● **Task description**
Where in the listing does the word "section" appear? Report each line that holds it.

---

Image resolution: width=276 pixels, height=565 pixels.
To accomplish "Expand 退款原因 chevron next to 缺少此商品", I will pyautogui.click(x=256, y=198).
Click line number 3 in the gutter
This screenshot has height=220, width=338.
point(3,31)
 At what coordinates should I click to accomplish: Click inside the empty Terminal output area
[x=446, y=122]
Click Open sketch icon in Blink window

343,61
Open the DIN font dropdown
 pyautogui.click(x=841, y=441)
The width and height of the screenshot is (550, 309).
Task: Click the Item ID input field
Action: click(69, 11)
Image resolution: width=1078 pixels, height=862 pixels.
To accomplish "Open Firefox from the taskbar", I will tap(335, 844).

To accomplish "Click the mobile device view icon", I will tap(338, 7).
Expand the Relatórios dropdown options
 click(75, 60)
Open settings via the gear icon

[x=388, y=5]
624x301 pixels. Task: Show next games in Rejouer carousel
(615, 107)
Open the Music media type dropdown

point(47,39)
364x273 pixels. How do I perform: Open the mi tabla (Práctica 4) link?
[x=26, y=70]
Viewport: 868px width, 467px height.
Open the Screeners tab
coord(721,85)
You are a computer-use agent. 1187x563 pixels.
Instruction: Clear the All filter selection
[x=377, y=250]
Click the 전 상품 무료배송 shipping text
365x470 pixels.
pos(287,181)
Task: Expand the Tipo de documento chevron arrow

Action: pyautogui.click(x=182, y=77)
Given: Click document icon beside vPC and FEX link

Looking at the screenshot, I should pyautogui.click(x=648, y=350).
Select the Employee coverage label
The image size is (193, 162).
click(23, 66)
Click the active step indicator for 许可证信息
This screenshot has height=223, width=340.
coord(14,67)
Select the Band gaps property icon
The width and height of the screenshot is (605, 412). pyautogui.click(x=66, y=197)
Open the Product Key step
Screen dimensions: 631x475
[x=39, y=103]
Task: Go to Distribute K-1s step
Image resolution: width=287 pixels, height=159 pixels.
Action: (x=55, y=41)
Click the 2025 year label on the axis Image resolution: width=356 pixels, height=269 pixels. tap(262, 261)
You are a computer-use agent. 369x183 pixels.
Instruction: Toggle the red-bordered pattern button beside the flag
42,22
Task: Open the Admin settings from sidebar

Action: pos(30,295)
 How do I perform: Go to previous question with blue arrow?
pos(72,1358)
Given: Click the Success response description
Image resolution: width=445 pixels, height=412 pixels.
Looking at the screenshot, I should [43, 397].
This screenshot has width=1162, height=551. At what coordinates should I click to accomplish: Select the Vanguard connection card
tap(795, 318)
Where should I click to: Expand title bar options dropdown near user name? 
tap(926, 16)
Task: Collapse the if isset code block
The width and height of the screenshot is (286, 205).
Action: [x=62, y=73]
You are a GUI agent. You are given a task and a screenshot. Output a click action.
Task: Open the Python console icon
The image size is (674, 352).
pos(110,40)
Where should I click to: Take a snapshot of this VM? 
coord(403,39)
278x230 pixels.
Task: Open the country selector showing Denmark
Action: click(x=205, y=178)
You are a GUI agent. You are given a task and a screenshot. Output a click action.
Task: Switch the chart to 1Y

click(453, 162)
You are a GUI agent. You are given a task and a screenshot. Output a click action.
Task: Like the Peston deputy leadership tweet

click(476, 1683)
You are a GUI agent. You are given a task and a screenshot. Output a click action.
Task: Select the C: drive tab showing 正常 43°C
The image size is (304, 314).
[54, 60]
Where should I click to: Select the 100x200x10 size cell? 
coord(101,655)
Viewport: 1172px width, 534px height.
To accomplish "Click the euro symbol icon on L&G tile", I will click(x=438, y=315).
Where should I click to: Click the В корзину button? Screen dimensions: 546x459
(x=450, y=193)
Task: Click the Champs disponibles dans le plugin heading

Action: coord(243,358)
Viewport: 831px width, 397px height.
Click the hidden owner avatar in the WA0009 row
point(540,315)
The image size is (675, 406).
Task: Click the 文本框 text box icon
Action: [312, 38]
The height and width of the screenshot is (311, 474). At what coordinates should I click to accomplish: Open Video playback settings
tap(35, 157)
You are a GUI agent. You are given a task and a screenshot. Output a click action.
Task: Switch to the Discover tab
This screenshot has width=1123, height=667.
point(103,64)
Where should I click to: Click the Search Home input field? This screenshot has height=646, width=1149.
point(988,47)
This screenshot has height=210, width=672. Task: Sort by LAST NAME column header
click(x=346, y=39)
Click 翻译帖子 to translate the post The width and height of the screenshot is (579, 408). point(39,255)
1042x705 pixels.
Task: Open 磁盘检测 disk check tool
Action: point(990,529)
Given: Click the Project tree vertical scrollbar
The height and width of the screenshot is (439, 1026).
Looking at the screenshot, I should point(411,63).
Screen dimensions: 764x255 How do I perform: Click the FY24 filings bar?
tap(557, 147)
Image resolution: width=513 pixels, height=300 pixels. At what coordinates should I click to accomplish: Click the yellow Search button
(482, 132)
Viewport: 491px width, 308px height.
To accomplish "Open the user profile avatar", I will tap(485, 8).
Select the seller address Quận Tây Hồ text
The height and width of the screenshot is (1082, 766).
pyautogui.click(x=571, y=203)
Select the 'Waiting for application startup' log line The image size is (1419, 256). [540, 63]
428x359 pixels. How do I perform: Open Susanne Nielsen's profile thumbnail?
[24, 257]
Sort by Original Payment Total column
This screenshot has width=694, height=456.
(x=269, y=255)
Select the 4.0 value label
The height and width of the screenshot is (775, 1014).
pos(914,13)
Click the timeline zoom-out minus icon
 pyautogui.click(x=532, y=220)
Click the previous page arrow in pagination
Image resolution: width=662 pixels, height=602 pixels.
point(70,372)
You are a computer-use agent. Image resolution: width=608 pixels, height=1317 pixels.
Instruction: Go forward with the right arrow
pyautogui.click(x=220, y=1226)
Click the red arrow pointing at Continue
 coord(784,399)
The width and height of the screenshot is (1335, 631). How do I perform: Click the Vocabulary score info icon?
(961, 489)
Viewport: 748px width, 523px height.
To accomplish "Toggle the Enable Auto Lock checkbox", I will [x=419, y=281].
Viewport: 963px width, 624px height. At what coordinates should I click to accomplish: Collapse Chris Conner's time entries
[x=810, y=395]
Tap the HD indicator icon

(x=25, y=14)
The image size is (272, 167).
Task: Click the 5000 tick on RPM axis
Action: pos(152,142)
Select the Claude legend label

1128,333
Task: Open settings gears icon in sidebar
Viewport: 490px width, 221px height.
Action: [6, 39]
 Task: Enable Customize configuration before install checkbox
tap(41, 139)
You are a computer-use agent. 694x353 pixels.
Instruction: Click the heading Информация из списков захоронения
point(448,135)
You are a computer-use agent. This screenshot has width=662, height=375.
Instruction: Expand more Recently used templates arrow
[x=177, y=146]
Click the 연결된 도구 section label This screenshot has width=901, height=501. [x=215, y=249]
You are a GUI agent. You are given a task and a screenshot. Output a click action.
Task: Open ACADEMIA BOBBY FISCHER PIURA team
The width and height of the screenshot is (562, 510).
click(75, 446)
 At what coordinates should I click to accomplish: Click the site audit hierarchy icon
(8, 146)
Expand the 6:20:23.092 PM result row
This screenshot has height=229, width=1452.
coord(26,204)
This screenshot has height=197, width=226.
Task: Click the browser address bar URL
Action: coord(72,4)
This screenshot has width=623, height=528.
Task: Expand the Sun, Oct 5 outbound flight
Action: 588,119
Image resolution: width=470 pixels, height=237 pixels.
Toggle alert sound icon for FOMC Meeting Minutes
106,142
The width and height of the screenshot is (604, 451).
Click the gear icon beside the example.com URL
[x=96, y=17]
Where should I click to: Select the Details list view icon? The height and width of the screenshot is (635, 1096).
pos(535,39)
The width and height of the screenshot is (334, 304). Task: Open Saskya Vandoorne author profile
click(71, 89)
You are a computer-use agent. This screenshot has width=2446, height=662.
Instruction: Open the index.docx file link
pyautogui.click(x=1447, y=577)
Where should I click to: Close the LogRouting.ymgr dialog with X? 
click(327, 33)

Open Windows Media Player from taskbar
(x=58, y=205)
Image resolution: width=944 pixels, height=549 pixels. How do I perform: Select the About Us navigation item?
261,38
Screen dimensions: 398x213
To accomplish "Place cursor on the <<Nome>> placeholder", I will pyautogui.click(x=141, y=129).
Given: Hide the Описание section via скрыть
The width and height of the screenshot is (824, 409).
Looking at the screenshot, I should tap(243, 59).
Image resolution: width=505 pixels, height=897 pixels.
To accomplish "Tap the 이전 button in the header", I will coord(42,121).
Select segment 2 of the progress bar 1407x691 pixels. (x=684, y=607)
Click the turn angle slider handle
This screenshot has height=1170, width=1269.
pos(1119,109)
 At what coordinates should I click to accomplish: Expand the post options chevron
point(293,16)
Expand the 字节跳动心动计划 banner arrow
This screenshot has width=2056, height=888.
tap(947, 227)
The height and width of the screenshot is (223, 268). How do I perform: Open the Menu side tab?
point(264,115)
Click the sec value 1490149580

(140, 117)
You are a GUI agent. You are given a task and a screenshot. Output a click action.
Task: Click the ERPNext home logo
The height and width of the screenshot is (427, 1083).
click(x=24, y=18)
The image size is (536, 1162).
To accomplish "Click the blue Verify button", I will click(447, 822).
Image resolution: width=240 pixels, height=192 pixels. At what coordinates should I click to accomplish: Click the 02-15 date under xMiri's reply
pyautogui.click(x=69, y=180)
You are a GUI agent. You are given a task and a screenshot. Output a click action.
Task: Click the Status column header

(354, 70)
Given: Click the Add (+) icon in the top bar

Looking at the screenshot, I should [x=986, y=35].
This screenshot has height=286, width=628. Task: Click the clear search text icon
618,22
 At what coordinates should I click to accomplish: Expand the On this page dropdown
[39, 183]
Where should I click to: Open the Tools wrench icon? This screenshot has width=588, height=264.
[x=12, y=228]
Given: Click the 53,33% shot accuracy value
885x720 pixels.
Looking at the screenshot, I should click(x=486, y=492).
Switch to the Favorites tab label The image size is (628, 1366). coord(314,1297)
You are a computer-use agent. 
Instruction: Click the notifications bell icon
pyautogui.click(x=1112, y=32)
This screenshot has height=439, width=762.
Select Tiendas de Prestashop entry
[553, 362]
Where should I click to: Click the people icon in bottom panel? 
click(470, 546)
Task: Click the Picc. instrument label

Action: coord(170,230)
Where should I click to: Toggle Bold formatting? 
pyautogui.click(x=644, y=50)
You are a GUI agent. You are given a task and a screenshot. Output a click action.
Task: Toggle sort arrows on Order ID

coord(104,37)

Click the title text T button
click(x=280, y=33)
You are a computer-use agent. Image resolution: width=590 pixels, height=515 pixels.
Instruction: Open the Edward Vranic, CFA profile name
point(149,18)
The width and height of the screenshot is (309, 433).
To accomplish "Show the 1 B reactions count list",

---

● **Result**
Click the 연결된 도구 section label This screenshot has width=901, height=501. [x=215, y=249]
Given: Hide the Описание section via скрыть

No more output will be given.